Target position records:
— START —

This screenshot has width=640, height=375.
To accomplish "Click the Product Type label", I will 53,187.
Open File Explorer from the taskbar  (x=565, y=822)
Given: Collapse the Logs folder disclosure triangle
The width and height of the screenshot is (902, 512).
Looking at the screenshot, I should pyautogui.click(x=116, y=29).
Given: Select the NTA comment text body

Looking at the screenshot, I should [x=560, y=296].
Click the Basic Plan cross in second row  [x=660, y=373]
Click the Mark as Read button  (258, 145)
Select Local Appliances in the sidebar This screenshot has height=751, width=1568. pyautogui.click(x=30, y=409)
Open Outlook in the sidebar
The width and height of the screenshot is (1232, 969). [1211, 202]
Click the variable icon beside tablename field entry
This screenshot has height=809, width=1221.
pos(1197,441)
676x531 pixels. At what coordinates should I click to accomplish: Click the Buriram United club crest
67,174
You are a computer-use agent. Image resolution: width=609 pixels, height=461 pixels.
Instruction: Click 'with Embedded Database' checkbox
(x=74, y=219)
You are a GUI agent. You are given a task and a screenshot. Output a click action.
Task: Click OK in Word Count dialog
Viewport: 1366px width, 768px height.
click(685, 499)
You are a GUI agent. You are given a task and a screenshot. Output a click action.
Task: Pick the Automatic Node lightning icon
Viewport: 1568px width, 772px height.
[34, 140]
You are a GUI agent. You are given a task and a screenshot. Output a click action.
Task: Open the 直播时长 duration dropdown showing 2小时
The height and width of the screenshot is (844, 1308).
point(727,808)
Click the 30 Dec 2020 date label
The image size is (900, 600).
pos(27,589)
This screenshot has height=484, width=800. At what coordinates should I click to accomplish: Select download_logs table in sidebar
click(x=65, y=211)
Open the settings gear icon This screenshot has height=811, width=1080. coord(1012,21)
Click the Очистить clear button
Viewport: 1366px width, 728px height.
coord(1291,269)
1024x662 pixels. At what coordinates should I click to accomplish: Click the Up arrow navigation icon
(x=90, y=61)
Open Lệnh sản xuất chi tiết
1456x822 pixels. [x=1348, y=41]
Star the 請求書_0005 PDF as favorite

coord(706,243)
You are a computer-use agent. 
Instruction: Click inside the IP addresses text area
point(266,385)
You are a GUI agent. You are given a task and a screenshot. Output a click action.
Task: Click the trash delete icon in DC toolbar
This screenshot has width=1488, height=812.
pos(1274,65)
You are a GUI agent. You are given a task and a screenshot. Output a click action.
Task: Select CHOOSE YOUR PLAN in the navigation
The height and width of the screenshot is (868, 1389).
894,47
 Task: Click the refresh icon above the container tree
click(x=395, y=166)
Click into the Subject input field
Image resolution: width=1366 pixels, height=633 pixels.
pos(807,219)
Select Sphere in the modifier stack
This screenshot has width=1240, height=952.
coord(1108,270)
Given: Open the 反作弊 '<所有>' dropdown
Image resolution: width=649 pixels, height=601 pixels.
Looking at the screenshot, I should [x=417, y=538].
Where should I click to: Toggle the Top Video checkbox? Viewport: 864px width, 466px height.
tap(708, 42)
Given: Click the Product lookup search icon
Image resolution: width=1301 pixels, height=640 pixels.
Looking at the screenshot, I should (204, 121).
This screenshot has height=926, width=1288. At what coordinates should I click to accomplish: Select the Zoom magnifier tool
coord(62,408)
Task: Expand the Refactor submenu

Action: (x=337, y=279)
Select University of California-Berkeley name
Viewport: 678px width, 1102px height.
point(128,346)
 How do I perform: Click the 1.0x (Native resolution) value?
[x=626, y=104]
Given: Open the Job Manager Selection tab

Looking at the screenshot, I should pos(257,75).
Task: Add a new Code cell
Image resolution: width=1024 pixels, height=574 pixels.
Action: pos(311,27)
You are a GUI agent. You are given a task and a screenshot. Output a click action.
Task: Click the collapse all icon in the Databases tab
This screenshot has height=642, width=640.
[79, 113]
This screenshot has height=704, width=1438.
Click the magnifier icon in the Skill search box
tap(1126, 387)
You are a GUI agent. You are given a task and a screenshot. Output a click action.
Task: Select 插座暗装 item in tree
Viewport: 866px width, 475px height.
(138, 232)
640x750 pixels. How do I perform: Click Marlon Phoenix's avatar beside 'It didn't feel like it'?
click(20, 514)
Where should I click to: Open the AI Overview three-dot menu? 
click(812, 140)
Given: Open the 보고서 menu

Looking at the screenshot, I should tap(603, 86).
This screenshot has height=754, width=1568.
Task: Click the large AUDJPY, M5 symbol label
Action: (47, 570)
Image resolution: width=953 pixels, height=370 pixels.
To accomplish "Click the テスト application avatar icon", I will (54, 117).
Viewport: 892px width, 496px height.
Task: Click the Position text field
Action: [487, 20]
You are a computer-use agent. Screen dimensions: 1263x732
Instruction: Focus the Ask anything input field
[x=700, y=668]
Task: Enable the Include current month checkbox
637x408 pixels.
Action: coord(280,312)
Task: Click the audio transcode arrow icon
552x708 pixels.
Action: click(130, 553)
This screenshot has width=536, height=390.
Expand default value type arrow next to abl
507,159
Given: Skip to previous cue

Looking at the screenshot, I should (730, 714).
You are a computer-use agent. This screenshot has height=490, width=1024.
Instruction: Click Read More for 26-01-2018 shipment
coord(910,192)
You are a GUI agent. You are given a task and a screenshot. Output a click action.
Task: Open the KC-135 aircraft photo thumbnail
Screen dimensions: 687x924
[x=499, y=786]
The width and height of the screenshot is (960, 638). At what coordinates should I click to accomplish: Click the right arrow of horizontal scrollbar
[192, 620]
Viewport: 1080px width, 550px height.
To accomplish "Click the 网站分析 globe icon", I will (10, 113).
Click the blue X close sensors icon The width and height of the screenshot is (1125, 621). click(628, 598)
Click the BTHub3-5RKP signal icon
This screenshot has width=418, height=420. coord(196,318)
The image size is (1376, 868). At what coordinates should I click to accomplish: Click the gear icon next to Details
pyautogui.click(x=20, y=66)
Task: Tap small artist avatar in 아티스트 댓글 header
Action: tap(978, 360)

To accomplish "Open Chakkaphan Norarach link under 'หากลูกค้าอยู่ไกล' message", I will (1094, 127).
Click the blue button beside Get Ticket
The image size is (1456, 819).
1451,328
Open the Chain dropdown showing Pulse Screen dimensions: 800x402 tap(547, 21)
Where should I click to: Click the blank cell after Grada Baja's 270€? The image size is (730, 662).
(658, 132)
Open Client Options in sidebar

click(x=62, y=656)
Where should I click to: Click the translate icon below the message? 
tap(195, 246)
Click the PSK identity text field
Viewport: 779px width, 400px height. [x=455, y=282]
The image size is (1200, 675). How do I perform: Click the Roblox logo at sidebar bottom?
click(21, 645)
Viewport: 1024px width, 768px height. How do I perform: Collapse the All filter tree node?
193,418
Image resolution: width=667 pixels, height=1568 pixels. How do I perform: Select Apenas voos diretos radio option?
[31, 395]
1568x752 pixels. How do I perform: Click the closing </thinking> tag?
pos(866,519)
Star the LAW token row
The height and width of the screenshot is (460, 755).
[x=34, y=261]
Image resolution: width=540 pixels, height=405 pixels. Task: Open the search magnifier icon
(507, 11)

— END —

__TASK STATEMENT__: Filter the lines above, copying out every one that contains the word "Expand".

__TASK ANSWER__:
Task: Expand the Refactor submenu
Expand default value type arrow next to abl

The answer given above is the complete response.